Das sieht spektakulär aus und der sexy House-Pop funktioniert hervorragend, allerdings ist es ein bisschen schade, dass – genau wie in dem Clip – auf der Bühne Menschen mit Model-Maßen dominieren. Da könnte sich Sam Smith mal von Lizzo inspirieren lassen, deren Tänzer*innen wie sie selbst „big grrrls“ sind.

So zelebriert Sam Smith vor allem die eigene Body Positivity, was natürlich trotzdem klasse und ermutigend ist – zumal angesichts der teils sehr streng normierten Schönheitsideale der queeren Szene. Wenn sich Smith im Regenbogen-Laserlicht zu Donna Summers „I Feel Love“ von den Tänzer*innen umgarnen lässt und schließlich mit nacktem Oberkörper am Bühnenrand steht, ist das eine starke Selbstermächtigungsgeste.

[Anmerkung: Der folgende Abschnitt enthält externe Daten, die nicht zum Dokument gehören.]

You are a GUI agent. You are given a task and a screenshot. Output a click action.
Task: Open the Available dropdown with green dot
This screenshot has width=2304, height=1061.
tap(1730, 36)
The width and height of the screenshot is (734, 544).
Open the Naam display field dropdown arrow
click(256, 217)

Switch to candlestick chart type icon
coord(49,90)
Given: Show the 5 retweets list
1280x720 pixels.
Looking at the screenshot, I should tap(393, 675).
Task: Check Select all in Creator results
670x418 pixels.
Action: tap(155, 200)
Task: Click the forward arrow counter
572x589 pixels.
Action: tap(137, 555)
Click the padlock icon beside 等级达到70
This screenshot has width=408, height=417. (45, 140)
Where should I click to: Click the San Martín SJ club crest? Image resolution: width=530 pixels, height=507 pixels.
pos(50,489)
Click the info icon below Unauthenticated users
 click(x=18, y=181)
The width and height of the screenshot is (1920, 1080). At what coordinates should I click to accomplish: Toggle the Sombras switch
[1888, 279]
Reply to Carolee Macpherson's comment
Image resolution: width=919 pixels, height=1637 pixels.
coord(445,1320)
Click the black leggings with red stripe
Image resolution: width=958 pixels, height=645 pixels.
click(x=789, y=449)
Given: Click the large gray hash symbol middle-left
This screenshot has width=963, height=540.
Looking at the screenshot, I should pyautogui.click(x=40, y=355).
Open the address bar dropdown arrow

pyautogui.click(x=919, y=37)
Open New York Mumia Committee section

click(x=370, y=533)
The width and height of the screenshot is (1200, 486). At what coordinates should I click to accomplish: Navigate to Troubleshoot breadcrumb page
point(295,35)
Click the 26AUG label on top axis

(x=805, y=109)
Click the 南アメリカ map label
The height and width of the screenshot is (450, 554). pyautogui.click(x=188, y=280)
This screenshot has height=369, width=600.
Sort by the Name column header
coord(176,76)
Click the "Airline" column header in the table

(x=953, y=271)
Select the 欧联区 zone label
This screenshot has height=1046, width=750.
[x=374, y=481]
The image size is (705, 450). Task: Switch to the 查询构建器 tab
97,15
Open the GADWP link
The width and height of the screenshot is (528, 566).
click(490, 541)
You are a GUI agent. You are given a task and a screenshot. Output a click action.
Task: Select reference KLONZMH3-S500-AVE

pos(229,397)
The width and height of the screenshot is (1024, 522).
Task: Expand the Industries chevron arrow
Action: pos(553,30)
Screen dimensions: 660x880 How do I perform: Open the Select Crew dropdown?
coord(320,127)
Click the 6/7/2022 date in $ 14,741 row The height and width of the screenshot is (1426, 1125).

Dasselbe gilt für das Madonna-Cover „Human Nature“, dessen zentrale Zeile „Express yourself don’t repress yourself“ als Motto des Abends und der ganzen „Gloria“-Tour gelten kann. Selbstentfaltung statt Selbstunterdrückung – Sam Smith hat die Queen of Pop gut verstanden. Und macht ihr mit dem Grammy-gekürten Monsterhit „Unholy“ zum Finale nochmal alle Ehre – inklusive Feuer auf dem Popo und Teufelshörnern am Zylinder. Die Blaulicht-Glassplitter-Realität des 1. Mai wirkt anschließend seltsam fern, während Daddys unheiliger Ausflug in die Autowerkstatt durch den Kopf summt.